①
我が家は南に面しているのだが、少しだけ西を向いている。
だから、この時季の早朝は、2階北側の窓も朝日が差す。
軽夏の伊達は、朝からいい天気が多い。
カーテンを開けると、北の窓にも明るい青空が広がる。
朝日を受けながら、思わず窓を開けしばらく外を見る。
この地の東山連山が、豊かな緑色に包まれている。
風もない。喧騒もない。
明るい日差しを浴びながら、ゆっくりと走り出す。
10分も走ると、小高い農道に着く。
今、畑は春キャベツとブロッコリーの収穫期だ。
そして、ジャガイモとカボチャの花が咲き始めた。
少し離れたところに噴火湾が見える。
時折、その海面を朝霧がおおう。
そのはるか先に、駒ヶ岳のさっそうとした勇姿がある。
走りながらも、両手を広げ、
大きく深呼吸をしてしまう。
再び住宅街へと戻る。
香りに誘われて、顔を向ける。
すると、手入れの行き届いた花壇に、
色とりどりの薔薇が、満開の時を迎えていた。
荒い呼吸のままだが、
「綺麗だ!」
つい、声が出てしまう。
先日まで、凜としたアヤメの立ち姿が
私のジョギング道を飾ってくれた。
真っ白なツツジも、ルピナスの赤や紫も
道端で咲き誇っていた。
なのに、もうその時季は終わった。
『季節の移ろいにあきらめることがあっても、
慣れるということはない。』
ある小説のフレーズが、脳裏に浮かんだ。
共感しながら、もう一度薔薇の香りを確かめる。
そして、そっとその場を走り抜けた。
②
最後に勤務した学校の近くに、
『S酒場』という居酒屋があった。
学区域内だが、先生方やPTA役員さんらと、
その暖簾をたびたびくぐった。
『元祖「酎ハイ」の店』が看板だった。
そんなことより、その店の
「身欠ニシンの煮付け」と「ポテトサラダ」が、
大好きだった。
仕事を終え、
8時過ぎに2階のいつものテーブルに着く。
すると、馴染みの店員さんが笑顔で言う。
「今日は、まだありますよ。
両方とも用意しますね。」
その二品があれば大満足だった。
それを肴に、生ビール2杯と吟醸酒1杯が、
私の定番だ。
テーブルを囲んだ会話が弾むのに、十分だった。
今も、時折『S酒場』と一緒に、二品を思い出す。
家内にリクエストし、食卓に載せてもらう。
食べながら、当時が蘇り、つい酒が進むこともある。

データセットに含まれる項目

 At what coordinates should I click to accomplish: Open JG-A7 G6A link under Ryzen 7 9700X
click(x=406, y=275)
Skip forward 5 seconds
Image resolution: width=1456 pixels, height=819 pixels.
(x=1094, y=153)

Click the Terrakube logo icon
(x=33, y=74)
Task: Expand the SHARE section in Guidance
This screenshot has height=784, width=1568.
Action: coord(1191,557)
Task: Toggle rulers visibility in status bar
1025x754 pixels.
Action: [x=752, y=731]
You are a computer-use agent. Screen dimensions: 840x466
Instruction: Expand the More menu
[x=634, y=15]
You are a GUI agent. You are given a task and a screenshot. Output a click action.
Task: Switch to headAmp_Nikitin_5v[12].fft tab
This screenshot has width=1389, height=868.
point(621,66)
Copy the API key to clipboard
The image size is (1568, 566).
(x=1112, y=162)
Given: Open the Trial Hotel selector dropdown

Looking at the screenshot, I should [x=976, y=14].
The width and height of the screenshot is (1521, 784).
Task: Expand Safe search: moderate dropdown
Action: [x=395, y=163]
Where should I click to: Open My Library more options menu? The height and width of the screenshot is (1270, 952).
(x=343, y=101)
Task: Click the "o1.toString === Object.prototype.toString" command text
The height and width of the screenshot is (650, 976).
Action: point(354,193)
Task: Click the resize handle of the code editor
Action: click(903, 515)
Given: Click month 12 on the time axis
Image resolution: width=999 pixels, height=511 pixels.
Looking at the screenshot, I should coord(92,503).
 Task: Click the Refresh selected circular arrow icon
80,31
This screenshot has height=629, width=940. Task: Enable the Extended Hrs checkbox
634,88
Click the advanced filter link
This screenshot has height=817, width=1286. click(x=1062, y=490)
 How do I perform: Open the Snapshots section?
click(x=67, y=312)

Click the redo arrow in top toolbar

- _実施する作業_:
a: ページについて、次の問いに答えてください。
(i) 今、畑は何の収穫期を迎えているか。
(ii) 『S酒場』の看板は何だったか。
(iii) 二品を肴にした「私の定番」の飲み物は何か。
b: 朝のジョギングと居酒屋の思い出を綴ったページの文章を、最後の文のあとから書き進めてください。

- _結果一覧_:
a:
(i) 春キャベツとブロッコリー
(ii) 『元祖「酎ハイ」の店』
(iii) 生ビール2杯と吟醸酒1杯

b:
先日のことだ。
家内と一緒に、スーパーへ行った。
いつもそうなのだが、
真っ先に、対面販売の魚売場に行く。
この時季、私の最高の旬は、サクラマスだ。
渓流の女王「ヤマメ」が、海に出て回遊し、
大きく成長したものをサクラマスと言う。
このサーモンピンクの切り身を、
ムニエルにする。
バターとの相性が抜群だ。
ところがこの日、陳列台に好物はなかった。
残念そうな私に、珍しく女店員さんが話しかけてきた。
「今日の、お勧めはこれです。」
言った先に並んでいたのは、
新鮮さが残ったままの身欠ニシンだった。
『自家製』と立て札があった。
「ここの店で作ったんです。近海の鰊だから、
間違いありません。お買い得ですよ。」
見慣れている身欠ニシンとは違い、半生のようだった。
少しためらいがあったが、勧められるままに買い求めた。
夕方、台所からは醤油のいい匂いがしてきた。
夕飯のおかずに、身欠ニシンの煮付けがあった。
申し訳ないが、『S酒場』のそれを越えた。
実に美味だ。
また1つ、この時季の絶品を見つけてしまった。
③
自宅に花壇がある暮らしなど、都会では考えにくい。
なのにここには、
『ジューンベリー』の樹をシンボルツリーに配した花壇がある。
草花になど感心のない私が、
「手間のかからない花壇にします」。
業者のそんな勧めに従った。
造って貰ったのは、イングリッシュガーデン風のものだった。
季節ごとに咲く花に、徐々に興味を持った。
やがて所々の雑草が気になり、抜き始めた。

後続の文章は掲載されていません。